We’re proud to announce that American one-man black industrial/power electronics weapon Uranium has officially joined Sentient Ruin to begin a long lasting relationship that will span several near-future releases, the first of which is the band’s debut album “Wormboiler”, seeing the light November 5 2021 on cassette and digital formats and now pre-orderable and partially streaming on our Bandcamp and webshop.
Leading up to the release underground black metal blog The Call of Night has premiered the never before heard title track from the release, explaining that “The radioactive mass from which it originates begins belting rhythmic and agonizing waves of skin-liquefying heat through all it encounters, and the grim knowledge that there are no mortal means of escape sets in.“ - you can check out the feature HERE.
The one-man black industrial/power electronics weapon emerges from the depths of oblivion with its first proper release, "Wormboiler" a full-length compilation offering comprising the entity's first 2021 self-released digital EP "The Glorious Void" along with the brand new and until now unreleased EP "Wormboiler", also the namesake of this harrowing long player. A radioactive abyss of complete sonic ruin, "Wormboiler" channels the darkness and scathing experimentalism of defining post-industrial acts like Brighter Death Now, Godflesh, Wolf Eyes, MZ. 412, Controlled Bleeding, and Genocide Organ, taking the aesthetic to a brand new extreme of overwhelming and bludgeoning post-industrial darkness.
As the band's name aptly hints at, Uranium was conceived as an aural vessel to explore the outer limits and the most irreversible states of human annihilation and the incineration of its most defining and triumphant achievements; namely society, progress, technology, and civilization, with nuclear power being both the primary source of such achievements and, on the flip side, also the primary (potential) conduit to the greatest and most tyrannical forms of complete annihilation mankind could ever face.
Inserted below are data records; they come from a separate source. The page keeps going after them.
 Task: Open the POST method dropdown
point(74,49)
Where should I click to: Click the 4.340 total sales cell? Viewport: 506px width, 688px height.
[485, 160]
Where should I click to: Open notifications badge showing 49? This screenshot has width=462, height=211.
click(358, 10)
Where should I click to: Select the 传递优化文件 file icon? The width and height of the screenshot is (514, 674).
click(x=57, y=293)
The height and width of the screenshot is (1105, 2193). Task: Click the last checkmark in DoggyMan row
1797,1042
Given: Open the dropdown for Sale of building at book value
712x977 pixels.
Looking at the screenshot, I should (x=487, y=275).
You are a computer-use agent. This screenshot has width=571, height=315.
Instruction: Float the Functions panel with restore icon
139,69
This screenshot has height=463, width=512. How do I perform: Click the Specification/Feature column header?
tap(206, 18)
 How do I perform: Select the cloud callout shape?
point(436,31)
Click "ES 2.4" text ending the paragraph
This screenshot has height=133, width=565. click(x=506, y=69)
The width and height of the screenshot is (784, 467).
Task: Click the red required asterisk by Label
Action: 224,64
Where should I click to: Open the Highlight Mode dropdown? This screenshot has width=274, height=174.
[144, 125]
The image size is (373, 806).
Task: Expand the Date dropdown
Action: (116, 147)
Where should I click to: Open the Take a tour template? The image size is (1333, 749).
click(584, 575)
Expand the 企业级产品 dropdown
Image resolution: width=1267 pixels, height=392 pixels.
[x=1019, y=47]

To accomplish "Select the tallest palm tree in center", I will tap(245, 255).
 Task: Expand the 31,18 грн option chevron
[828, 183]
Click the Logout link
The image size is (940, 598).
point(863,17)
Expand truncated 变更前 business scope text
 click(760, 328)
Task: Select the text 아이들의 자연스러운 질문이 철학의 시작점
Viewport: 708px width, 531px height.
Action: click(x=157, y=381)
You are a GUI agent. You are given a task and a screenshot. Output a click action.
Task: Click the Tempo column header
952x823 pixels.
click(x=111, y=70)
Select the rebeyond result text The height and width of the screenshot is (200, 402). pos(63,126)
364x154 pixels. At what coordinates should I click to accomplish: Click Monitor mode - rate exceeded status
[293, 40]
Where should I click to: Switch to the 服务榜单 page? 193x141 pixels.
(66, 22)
Auditory terror both permeates and defines Uranium's music, with bludgeoning and majestic post-industrial soundscapes animating a lightless void lit only by the glow of fallout, drifting embers and falling ash, while harrowing infernal atmospheres wrap their spires around punishingly heavy rhythmic excoriations of distorted auditory mayhem. A death-scarred reality emerges from the utter bleakness and savagery of Uranium's apocalyptic design, as the listener is cast at the center of a caustic nuclear nightmare where flesh boils and evaporates off bone, cells erratically split into endless deformities and the world is turned into a mangled, corroded and rusted radioactive abyss.